Over the next minute, Todd rushed the full 10-candidate field through his bizarre drill, interjecting frequently to keep the candidates from expounding on why they had singled out each particular threat. “Try to keep it at one [word], slimmer than what we’ve been going here, one or two words,” he chimed in after one of the contenders dared to give a full-sentence response.
What was the point of this ridiculous exercise? It surely wasn’t to inform.
Democratic primary voters haven’t been telling pollsters that national security is a particularly important issue to them or asking the candidates a lot of questions about it on the stump. But it is still valuable to get a sense of the debaters’ foreign policy priorities given the enormous power presidents wield in that space.
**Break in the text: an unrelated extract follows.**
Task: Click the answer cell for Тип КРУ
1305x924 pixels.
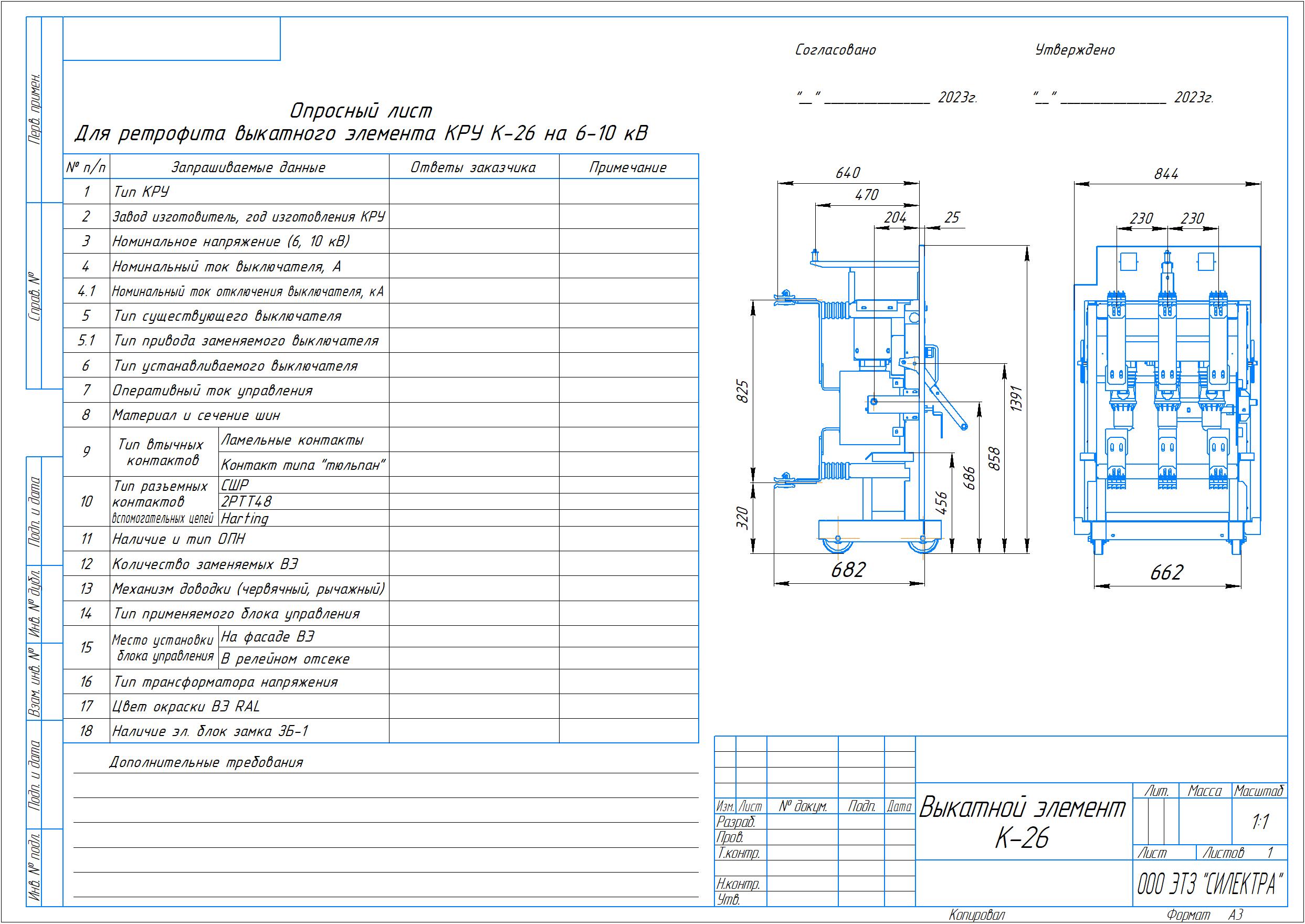Action: pos(474,191)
And the candidates provided a variety of different answers, ranging from traditional adversary nations like China and Russia to complex international challenges like climate change to President Donald Trump.
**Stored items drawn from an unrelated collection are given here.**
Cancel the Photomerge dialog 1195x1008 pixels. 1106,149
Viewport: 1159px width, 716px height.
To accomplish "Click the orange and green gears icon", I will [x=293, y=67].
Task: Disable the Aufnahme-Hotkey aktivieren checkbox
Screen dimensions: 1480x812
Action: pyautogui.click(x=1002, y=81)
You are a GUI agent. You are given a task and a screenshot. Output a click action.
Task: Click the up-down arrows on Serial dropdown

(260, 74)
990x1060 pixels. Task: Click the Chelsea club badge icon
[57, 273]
Biggest geopolitical threats?
Delaney - China/nuclear weapons
Inslee - Donald Trump
Gabbard - Nuclear war
Klobuchar - China/Iran
O'Rourke - Climate change
Warren - Climate change
Booker - Nuclear war/climate change
Castro - China/climate change
Ryan - China
De Blasio - Russia— Elena Schneider (@ec_schneider) June 27, 2019
“Thank you for that wide variety of answers, and I mean that,” Todd said at the end of the run, drawing laughter from the audience. “No, I mean that in a -- that’s what this debate is about. This is the best part of a debate like this.”
He then moved on to a question about special counsel Robert Mueller’s investigation.
Todd apparently thought these answers were particularly meaningful. But in answering a question about priorities, the most important part is not the what but the why -- the reason the politician ranks one issue over another.
Todd could have done an immense service by digging in deeper to these different answers, getting the candidates to explain why they picked the threats that they did.
That four candidates named China as the nation’s greatest geopolitical threat seemed particularly ripe for a follow-up question, given that the moderators had asked no questions about that country over the course of the debate. And while climate change policy had been discussed earlier in the debate, there would have been real value in asking the candidates why they view it as a geopolitical threat.
But the NBC host didn’t bother, turning his question from one that could have elucidated real differences in the ways the candidates view the world to a moment of startling banality.